The TrxG Complex Mediates Cytokine Induced De Novo Enhancer Formation in Islets: e0141470

• Published in: PloS one Vol. 10; no. 10
• Main Authors: Tennant, Bryan R, Hurley, Peter, Dhillon, Jasmine, Gill, Amol, Whiting, Cheryl, Hoffman, Brad G
• Format: Journal Article
• Language: English
• Published: 01.10.2015
• ISSN: 1932-6203
• DOI: 10.1371/journal.pone.0141470

To better understand how [Beta]-cells respond to proinflammatory cytokines we mapped the locations of histone 3 lysine 4 monomethylation (H3K4me1), a post-translational histone modification enriched at active and poised cis-regulatory regions, in IFN[gamma], Il-1[Beta], and TNF[alpha] treated pancreatic islets. We identified 96,721 putative cis-regulatory loci, of which 3,590 were generated de novo, 3,204 had increased H3K4me1, and 5,354 had decreased H3K4me1 in IFN[gamma], Il-1[Beta], and TNF[alpha] exposed islets. Roughly 10% of the de novo and increased regions were enriched for the repressive histone modification histone 3 lysine 27 trimethylation (H3K27me3) in untreated cells, and these were frequently associated with chemokine genes. We show that IFN[gamma], Il-1[Beta], and TNF[alpha] exposure overcomes this repression and induces chemokine gene activation in as little as three hours, and that this expression persists for days in absence of continued IFN[gamma], Il-1[Beta], and TNF[alpha] exposure. We implicate trithorax group (TrxG) complexes as likely players in the conversion of these repressed loci to an active state.
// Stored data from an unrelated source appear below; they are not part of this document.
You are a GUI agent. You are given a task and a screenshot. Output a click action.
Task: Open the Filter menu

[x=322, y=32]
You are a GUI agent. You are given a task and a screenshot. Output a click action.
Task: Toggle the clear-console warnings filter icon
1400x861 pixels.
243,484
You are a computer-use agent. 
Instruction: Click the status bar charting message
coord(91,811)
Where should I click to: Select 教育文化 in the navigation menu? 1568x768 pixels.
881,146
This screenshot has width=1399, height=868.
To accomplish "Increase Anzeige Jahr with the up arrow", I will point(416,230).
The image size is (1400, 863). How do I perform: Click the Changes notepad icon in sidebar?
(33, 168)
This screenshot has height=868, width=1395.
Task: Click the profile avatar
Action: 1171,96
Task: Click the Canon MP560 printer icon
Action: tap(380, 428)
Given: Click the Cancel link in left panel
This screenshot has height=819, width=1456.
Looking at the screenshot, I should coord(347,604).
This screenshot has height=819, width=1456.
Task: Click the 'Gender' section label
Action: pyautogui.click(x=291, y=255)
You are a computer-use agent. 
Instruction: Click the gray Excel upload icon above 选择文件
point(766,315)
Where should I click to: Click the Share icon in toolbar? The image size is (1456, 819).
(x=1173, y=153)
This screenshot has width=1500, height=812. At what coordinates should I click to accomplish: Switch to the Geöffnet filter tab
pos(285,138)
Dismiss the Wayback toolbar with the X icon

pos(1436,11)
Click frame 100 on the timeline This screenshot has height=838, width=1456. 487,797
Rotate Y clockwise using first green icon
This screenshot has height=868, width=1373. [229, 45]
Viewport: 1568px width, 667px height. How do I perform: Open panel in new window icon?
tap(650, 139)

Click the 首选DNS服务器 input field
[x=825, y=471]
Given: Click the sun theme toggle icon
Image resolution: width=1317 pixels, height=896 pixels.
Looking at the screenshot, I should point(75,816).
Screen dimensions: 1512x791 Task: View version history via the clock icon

To block the activity of these complexes, we suppressed Wdr5, a core component of the TrxG complexes, and used the H3K27me3 demethylase inhibitor GSK-J4. We show that GSK-J4 is particularly effective in blunting IFN[gamma], Il-1[Beta], and TNF[alpha] -induced chemokine gene expression in [Beta]-cells; however, it induced significant islet-cell apoptosis and [Beta]-cell dysfunction. Wdr5 suppression also reduced IFN[gamma], Il-1[Beta], and TNF[alpha] induced chemokine gene expression in [Beta]-cells without affecting islet-cell survival or [Beta]-cell function after 48hrs, but did begin to increase islet-cell apoptosis and [Beta]-cell dysfunction after four days of treatment. Taken together these data suggest that the TrxG complex is potentially a viable target for preventing cytokine induced chemokine gene expression in [Beta]-cells.